Jordan Ogren

May 16, 2022

Your marketing plan's most overlooked component...

The first component of an effective marketing plan is usually the most overlooked.

Most plans or strategies include the tactical aspects (i.e., the content we will post or the platforms we will use). In addition, most have some level of goals or metrics.

But few include what your plan should be based on:

A diagnosis.

The first thing you need to do before building your marketing plan is figuring out where you are.

What’s working?
What’s not working?
Where are your main challenges or obstacles?
Where are your main opportunities?

Few plans include a diagnosis. Instead, they jump right into tactics and set overly aggressive goals.

Few people take the time to step back and analyze the field of play before writing their plan.

Without this liminal space to understand the pulse of marketing and the business, you cannot create a plan that addresses the significant obstacles and opportunities.

The diagnosis is the first component of a good strategy, as Richard Rumelt defines it in his monumental book Good Strategy–Bad Strategy.

He defines the diagnosis as a judgment about the meaning of facts. That’s where this gets tricky.

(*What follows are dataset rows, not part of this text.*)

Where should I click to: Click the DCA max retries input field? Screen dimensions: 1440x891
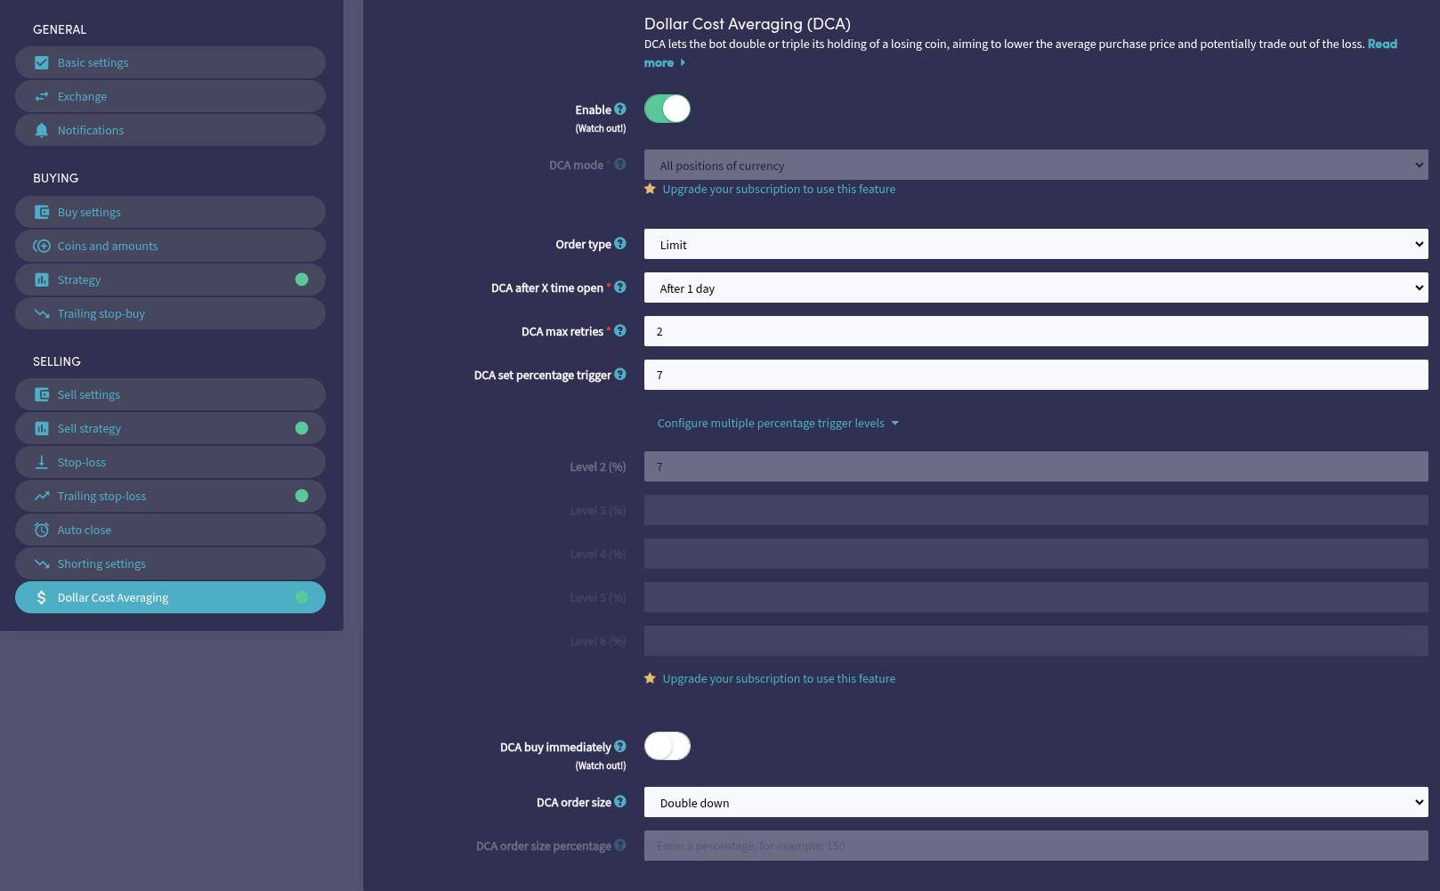click(x=1035, y=332)
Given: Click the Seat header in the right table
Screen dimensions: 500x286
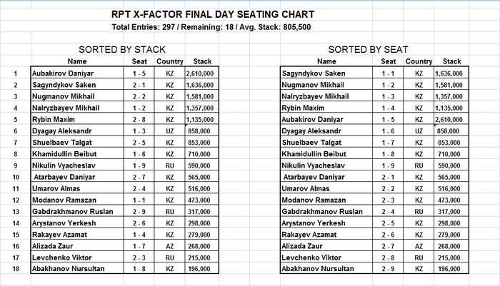Looking at the screenshot, I should click(388, 61).
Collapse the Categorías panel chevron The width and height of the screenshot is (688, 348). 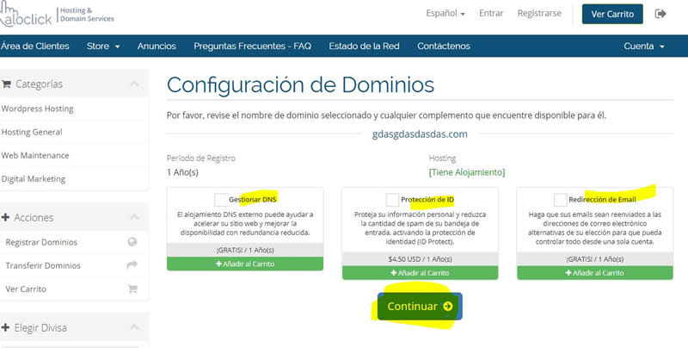coord(133,84)
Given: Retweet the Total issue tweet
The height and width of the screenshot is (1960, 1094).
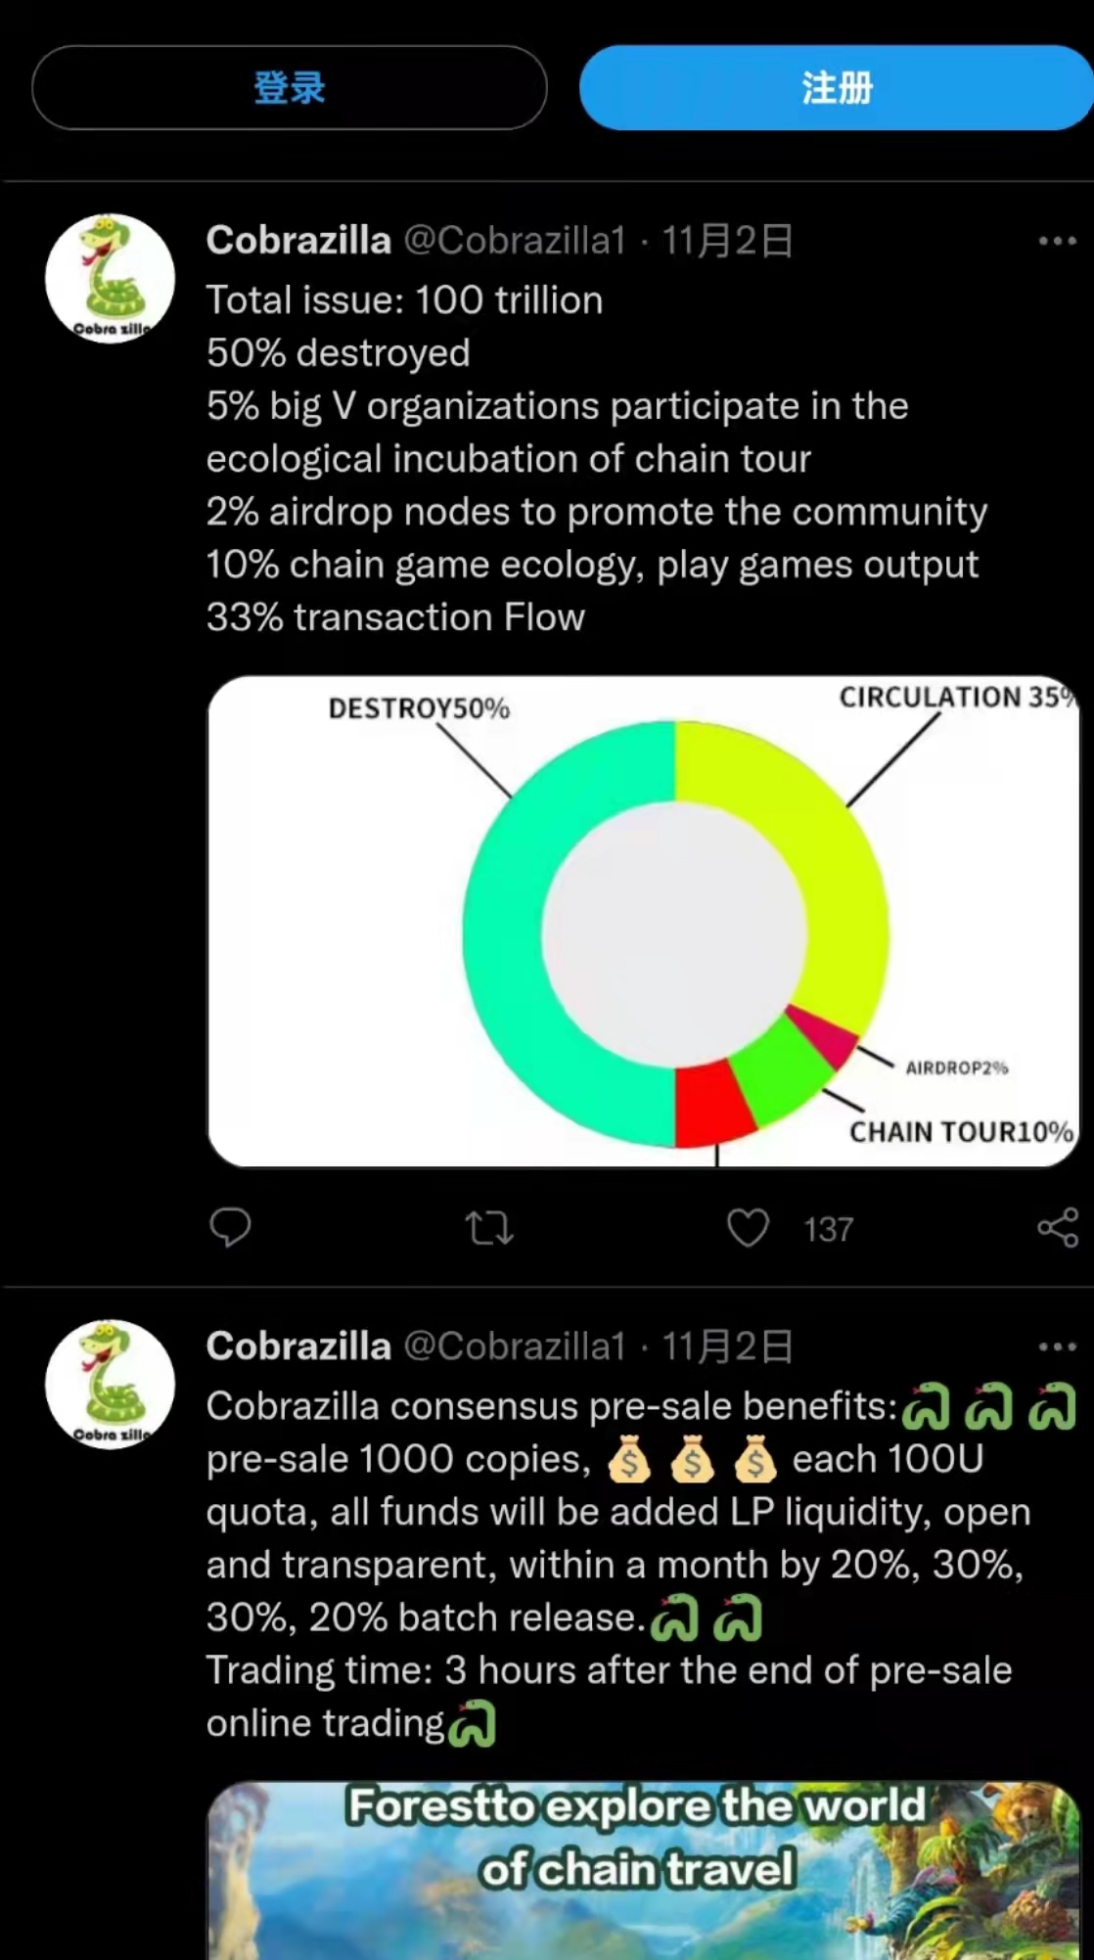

We will all come to different meanings from similar data. To create an effective diagnosis, you need to be honest, leading to a plan that works.

Sadly, honesty and marketing are opposites. Rather than facing the ugly truth, we lie to ourselves that our current messaging or marketing is working or will eventually work. 

This inability to be radically honest hinders the ability to lay an objective diagnosis.

This is why outside marketing help is often effective when creating a plan. They will be unemotional to your business and have an “outside the woods” view of your business and marketing.

I’m not advocating hiring a marketing agency to create your marketing strategy. Sadly, most agencies are specialized and will only push their specialty (i.e., SEO, content marketing, ABM).

Another workaround would be finding people in your organization that are open to giving their honest diagnosis of the business and marketing. Using others outside of marketing or management enables unique perspectives leading to a better strategy.

Do you include a diagnosis when you build out your marketing plans?

What do you believe is most important in a marketing plan/strategy?